==== Ausgangstext
Jürgen Groß holt erneut seine Kamera heraus, betrachtet die Bilder der Wurzeln und des Schilfs. „Einem schiefen Baum oder einer Eiche zu sagen, ‚du musst dich mehr mit dem Wind drehen!’ ist total falsch. Das bringt nichts. Denn es ist der falsche Ratschlag für dein Temperament. Es ist wichtig sich selbst besser kennenzulernen, zu erkennen, was brauche ich, wenn der Sturm der Krise weht. Das Auge des Wirbelsturms ist die Achtsamkeit, hier ist alles ruhig, ich bin gelassen während drum herum die Welt regelrecht zusammenbricht. Da wollen wir hinkommen.“

Einen Notfallkoffer bereithalten

Ein Brett liegt provisorisch über einer schmalen Grube, durch die sich ein kleines Rinnsal schlängelt. Die große Wanderkarte auf der anderen Seite informiert uns, dass nun der letzte Abschnitt unseres Spaziergangs begonnen hat. Den Weg, den wir bereits hinter uns gelassen haben, können wir innerhalb kürzester Zeit mit dem Finger auf der Karte abwandern. „Ich benutze gerne das Bild der Ampel für die Resilienz. Rot ist die Krise, Grün das normale Leben und Gelb, dass ist der Übergang, dort kann ich noch handeln, habe noch Handwerkszeug an meiner Seite, um mich vor der Krise zu bewahren. Solange das grüne Licht leuchtet, kann ich mir einen Notfallkoffer vorbereiten, der in schwierigeren Zeiten an meiner Seite ist. Er ist gefüllt mit Dingen, die mich aus dem akuten Stress herausholen. Etwa mit einem Fläschchen Lavendelöl, an dem ich schnuppern kann oder einen Igelball, der zwar ein bisschen weh tut in meinen Händen, zugleich bringt er mich, wenn ich vor einem wichtigen Termin nervös bin, zurück in meinen Körper. Ich verliere nicht den Kontakt zu meinen Gefühlen. Sehr hilfreich ist es auch, sobald ich meine Resilienz üben will, mit einem Tagebuch der schönen Momente zu beginnen. Denn jeder Tag, so stressig oder so langweilig er auch zu sein scheint, trägt schöne Dinge in sich. Man notiert sich abends das Gute, das Schöne. Das ändert die Sicht. Ich nehme wahr, dass heute auch etwas Schönes passiert ist, gleichzeitig kann ich an meinem Tagebuch ablesen, was mir gut tut.“

„Leben ist Entwicklung“

Ansonsten arbeitet Jürgen Groß gerne mit Meditationen, Fantasiereisen und Sinngeschichten. Wir versuchen uns an einer Gehmeditation. Ich spüre, wie meine Füße auf dem weichen Untergrund Halt suchen, merke, wie sich meine Stimmung, wie sich meine Präsenz verändert, als ich versuche zu laufen, als würde mich eine Perlenkette durch meinen Kopf mit dem Himmel und durch den Rumpf hindurch mit der Erde verbinden. Wir treten nun auf eine Wiese. Unter meinen Füßen knackt es, das Gras ist gefroren. Mit einem Klick seiner Kamera holt mich Jürgen Groß wieder zurück ins Hier und Jetzt: „Wir sind Menschen und wir alle unterliegen einer Entwicklung. Wir sind nicht immer gleich alt, wir leben, wachsen und vergehen. Jeder kommt an gewissen Punkten im Leben in vorherbestimmte Krisen. Das ist ganz normal. Wenn man das weiß und für sich erkannt hat, dann ist es viel einfacher damit umzugehen. Wenn es im Winter schneit und ich bin ein Sommermensch, dann kann ich daraus eine große Krise machen, weil ich nur den Sommer gewohnt bin. Oder ich kann sagen: ‚Ah, jetzt ist Winter. Es schneit. So fühlt sich also Schnee an.‘ Das ist ein Teil der Biografiearbeit, die zum Thema Resilienz dazugehört. Denn die Biografie des Menschen ist immer an gewisse Krisen geknüpft. Die gehören zu unserer Entwicklung dazu, zu unserem Reifungswesen. Man erkennt man ist nicht allein, ich bin einfach nur gerade an diesen Punkt, den so viele andere Menschen bereits vor mir durchlebt haben.“

Ganz unerwartet treffen wir nach der nächsten Biegung wieder auf den Parkplatz. Einige neue Autos stehen hier, wieder andere sind bereits gefahren. Das Windspiel klingt noch immer zwischen den Bäumen. Sanft lässt sich sein Lied vom Wind davontragen. Gehalten indes wird es von den Kronen schiefer, starker Bäumchen.
========
==== Aufgeführte Einträge
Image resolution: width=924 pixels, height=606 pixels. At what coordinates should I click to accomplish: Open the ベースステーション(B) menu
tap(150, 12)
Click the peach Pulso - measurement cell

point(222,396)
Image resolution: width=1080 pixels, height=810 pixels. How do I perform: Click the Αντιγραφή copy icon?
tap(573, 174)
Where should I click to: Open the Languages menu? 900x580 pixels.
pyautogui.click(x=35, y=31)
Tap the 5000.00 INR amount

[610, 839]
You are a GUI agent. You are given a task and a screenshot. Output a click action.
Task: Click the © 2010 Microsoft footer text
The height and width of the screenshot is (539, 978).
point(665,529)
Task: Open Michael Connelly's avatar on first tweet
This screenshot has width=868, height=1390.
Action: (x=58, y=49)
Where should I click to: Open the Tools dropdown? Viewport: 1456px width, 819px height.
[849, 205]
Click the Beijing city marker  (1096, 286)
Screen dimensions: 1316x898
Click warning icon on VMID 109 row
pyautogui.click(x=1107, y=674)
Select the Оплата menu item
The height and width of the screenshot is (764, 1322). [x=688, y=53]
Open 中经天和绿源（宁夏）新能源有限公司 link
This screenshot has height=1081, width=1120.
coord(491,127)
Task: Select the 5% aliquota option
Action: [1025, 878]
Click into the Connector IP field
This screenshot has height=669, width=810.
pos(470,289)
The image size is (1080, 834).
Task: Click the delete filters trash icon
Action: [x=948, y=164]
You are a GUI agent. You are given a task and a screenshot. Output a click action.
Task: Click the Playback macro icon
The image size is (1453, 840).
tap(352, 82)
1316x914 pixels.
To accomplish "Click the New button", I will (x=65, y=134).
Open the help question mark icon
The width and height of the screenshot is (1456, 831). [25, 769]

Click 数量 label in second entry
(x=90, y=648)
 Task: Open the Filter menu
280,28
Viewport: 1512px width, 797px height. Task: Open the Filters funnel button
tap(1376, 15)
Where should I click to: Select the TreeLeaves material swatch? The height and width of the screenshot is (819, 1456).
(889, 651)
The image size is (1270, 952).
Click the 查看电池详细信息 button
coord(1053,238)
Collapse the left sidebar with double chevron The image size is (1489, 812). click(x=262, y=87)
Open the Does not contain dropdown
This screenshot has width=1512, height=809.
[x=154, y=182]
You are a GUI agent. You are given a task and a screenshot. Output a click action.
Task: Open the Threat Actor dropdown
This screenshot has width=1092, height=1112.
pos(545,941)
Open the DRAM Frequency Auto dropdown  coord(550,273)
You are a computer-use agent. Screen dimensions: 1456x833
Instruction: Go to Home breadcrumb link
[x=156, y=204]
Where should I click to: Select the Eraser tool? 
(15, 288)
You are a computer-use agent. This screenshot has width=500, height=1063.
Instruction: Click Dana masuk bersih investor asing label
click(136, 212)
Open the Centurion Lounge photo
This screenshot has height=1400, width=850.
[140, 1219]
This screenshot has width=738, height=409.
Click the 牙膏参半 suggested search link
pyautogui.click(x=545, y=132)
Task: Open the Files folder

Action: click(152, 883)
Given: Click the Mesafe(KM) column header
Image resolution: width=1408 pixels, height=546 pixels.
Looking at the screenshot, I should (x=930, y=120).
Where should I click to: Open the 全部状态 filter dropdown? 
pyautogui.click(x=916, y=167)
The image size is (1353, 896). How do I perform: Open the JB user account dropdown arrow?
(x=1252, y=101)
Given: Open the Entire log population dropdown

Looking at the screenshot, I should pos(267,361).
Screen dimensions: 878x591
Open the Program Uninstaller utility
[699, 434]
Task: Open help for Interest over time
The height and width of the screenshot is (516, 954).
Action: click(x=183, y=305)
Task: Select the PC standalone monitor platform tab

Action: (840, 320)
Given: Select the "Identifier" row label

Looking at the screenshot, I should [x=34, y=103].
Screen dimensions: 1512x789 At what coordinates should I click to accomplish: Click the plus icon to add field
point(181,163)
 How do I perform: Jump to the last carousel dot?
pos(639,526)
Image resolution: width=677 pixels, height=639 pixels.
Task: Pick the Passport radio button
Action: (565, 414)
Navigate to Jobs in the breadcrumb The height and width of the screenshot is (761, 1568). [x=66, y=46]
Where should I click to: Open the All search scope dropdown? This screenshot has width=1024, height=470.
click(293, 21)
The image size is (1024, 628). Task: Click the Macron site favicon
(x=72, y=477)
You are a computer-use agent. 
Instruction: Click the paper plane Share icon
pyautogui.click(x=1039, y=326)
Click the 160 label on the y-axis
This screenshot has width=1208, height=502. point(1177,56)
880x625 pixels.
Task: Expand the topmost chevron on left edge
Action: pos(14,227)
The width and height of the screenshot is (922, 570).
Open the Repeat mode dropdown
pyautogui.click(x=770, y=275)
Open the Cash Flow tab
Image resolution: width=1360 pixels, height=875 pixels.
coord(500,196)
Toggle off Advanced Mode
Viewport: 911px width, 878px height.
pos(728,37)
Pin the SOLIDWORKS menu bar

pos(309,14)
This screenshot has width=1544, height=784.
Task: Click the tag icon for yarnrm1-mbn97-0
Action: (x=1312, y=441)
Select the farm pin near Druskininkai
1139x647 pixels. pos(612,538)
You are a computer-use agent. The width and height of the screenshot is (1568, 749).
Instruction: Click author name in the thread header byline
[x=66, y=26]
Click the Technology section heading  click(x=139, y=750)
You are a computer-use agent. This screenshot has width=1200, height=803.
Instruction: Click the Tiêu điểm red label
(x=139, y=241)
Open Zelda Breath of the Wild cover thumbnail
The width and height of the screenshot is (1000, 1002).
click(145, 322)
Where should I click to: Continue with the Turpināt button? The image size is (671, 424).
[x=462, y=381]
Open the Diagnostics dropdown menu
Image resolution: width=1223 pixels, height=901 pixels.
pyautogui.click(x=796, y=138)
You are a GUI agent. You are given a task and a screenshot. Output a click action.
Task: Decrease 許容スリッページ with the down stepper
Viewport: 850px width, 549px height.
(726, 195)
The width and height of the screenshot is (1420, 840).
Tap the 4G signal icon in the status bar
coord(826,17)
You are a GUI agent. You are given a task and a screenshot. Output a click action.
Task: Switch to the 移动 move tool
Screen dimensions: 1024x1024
========
Was zu tun ist »
a: Gib aus dem Text über Resilienz den Abschnitt wortgetreu wieder, der mit den Worten „Ganz unerwartet treffen“ beginnt, und hör nach den Worten „schiefer, starker Bäumchen.“ auf.
b: Wofür steht laut dem Text über Resilienz die Farbe Gelb im Bild der Ampel?
c: Setze den Text über Resilienz nach seinem letzten Satz fort.
Die Einträge spielen hierbei keine Rolle.

Antworten »
a:
Ganz unerwartet treffen wir nach der nächsten Biegung wieder auf den Parkplatz. Einige neue Autos stehen hier, wieder andere sind bereits gefahren. Das Windspiel klingt noch immer zwischen den Bäumen. Sanft lässt sich sein Lied vom Wind davontragen. Gehalten indes wird es von den Kronen schiefer, starker Bäumchen.

b: Für den Übergang, in dem man noch handeln kann.

c:
INFO-Kasten

Dr. rer. pol. Jürgen Groß ist Steuerberater, Coach und Mediator. Nachdem ihm seine Mandaten immer wieder ihre Ängste und Sorgen berichteten, entschied er sich, erst eine Ausbildung zum psychologischen Berater zu machen, später kamen weitere Ausbildungen in der systemischer Aufstellungs- und Biografiearbeit hinzu. Er ist NLP Mastercoach und Trainer. Dr, Groß lebt und arbeitet in Melsungen – www.drgross.eu.


Text: „Im Auge des Sturmes herrscht Achtsamkeit“ - Verfasserin: Johanna Groß



Im Auge des Sturms herrscht Achtsamkeit


Die Gesamtausgabe der aktuellen StadtZeit 108 ist unter https://www.stadtzeit-kassel.de zu finden. Der Artikel befindet sich dort auf den Seiten 4 ff.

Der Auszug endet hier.